8 Signings That DESTROYED Wrestling Promotions
3. CM Punk
All Elite Wrestling was a promotion built for many reasons, but it was built by a promotor more than happy to build a promotion just for CM Punk.
It took two years, an abbreviated run as a host of a shiny floor WWE show and some pandemic introspection to set the perfect 'First Dance' stage for 'The Second City Saint' to sell out the United Center in Chicago for that most famous of nights in 2021. And all couldn't have looked rosier - to paraphrase the man himself, the grass was greenest where it had been watered, and the tended-to turf was the place for Punk to instantly became the biggest star and draw in AEW. It took only half the time for him to come to hate everything about it.
There were company-wide ramifications spanning from his blow-ups in 2022 and 2023, bringing to an end an age of innocence for the nacent brand that it had done well to foster since launching in 2019. Punk's WWE return came slap-bang in the middle of the market leader's own creative revival, rubbing the company's nose further into a mess that could have been avoided with better management, communication and understanding all the way around.
The entire story has been litigated and re-litigated more times than some of the best matches and moments from Punk's mostly-outstanding AEW run. Indeed, though it took the challenger brand and its "main character" the better part of two years to emerge from under the cloud that remained, the broad erasure of several iconic CM Punk contests and promos is a notable - and some would argue fitting - consequence of the incendiary actions.

◆ ◆ ◆ ◆

Please list every calendar year named in the passage about CM Punk's signing. None of the items have anything to do with the passage.

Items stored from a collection
◆ ◆ ◆ ◆

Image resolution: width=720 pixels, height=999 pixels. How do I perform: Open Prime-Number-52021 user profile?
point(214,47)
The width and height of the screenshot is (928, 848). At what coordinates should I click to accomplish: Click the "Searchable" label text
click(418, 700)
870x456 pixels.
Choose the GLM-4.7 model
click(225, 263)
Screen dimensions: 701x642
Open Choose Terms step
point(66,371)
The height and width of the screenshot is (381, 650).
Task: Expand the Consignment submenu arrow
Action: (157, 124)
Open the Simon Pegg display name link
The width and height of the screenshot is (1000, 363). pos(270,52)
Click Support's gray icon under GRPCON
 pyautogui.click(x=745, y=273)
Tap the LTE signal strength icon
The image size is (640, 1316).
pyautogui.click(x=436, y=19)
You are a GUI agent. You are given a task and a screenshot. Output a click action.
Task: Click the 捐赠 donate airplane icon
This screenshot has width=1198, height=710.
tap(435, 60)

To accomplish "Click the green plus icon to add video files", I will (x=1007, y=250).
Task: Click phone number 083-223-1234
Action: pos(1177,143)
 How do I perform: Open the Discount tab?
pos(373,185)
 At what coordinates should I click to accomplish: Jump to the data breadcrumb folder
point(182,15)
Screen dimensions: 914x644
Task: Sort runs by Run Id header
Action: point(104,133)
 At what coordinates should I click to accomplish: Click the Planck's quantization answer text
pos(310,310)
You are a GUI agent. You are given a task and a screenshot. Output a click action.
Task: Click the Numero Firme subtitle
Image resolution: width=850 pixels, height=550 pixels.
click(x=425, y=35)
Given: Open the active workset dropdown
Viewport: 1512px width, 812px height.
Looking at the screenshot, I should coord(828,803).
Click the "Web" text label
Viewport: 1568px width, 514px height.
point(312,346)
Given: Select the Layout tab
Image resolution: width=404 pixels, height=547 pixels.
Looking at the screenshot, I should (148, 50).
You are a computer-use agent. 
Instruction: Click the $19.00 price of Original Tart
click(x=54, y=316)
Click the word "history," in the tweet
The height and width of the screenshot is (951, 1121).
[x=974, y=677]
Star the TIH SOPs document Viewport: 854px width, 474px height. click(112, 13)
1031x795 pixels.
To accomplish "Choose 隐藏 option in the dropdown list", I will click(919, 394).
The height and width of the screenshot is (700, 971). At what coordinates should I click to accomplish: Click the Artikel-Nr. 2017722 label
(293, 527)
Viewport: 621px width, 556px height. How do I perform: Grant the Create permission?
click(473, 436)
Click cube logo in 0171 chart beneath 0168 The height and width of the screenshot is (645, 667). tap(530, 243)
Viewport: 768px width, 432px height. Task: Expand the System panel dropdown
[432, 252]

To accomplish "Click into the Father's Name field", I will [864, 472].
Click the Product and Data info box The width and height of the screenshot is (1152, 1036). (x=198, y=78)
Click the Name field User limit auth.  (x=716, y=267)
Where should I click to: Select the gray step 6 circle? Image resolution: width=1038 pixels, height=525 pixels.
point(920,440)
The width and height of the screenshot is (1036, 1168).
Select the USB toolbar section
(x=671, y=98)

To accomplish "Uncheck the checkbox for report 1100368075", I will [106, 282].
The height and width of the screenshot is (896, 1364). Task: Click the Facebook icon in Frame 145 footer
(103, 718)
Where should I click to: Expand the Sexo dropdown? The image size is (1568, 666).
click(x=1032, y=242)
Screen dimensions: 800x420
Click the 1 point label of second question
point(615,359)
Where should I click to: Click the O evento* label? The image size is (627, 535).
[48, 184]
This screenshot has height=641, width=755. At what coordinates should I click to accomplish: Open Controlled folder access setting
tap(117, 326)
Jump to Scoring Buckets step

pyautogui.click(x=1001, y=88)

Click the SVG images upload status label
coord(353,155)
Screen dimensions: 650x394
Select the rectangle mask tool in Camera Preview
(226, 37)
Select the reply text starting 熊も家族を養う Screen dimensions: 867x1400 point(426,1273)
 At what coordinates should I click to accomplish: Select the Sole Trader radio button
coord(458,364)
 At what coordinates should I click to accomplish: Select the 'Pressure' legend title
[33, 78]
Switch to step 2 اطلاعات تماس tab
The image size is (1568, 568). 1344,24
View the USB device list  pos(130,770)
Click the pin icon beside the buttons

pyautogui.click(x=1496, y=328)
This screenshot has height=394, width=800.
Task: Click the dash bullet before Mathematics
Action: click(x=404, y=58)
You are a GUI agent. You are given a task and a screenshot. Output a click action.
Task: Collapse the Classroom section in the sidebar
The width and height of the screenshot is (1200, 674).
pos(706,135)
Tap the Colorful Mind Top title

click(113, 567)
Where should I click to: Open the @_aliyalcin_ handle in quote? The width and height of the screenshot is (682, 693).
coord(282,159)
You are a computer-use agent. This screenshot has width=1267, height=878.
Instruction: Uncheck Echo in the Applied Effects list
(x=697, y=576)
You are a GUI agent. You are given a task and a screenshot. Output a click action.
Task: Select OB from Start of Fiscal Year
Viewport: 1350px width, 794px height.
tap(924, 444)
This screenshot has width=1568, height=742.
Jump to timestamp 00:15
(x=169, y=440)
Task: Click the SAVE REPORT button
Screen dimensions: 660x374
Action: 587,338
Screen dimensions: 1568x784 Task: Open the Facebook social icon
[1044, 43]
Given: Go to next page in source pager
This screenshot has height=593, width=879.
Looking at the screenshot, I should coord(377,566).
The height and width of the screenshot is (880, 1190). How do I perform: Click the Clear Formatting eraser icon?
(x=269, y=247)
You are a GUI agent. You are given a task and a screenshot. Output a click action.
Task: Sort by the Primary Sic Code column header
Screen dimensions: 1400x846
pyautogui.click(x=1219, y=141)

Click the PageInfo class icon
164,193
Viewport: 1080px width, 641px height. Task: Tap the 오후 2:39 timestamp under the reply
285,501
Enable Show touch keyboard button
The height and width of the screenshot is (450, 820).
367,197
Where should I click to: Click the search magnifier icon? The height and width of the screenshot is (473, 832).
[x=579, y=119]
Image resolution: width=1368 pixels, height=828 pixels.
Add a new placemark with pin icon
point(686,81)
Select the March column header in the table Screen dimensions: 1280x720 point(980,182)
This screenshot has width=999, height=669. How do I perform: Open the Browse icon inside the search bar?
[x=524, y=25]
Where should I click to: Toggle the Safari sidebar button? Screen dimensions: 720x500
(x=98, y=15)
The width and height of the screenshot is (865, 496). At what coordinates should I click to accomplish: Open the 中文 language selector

◆ ◆ ◆ ◆

> EXERCISE SOLUTION: 2021, 2022, 2023, 2019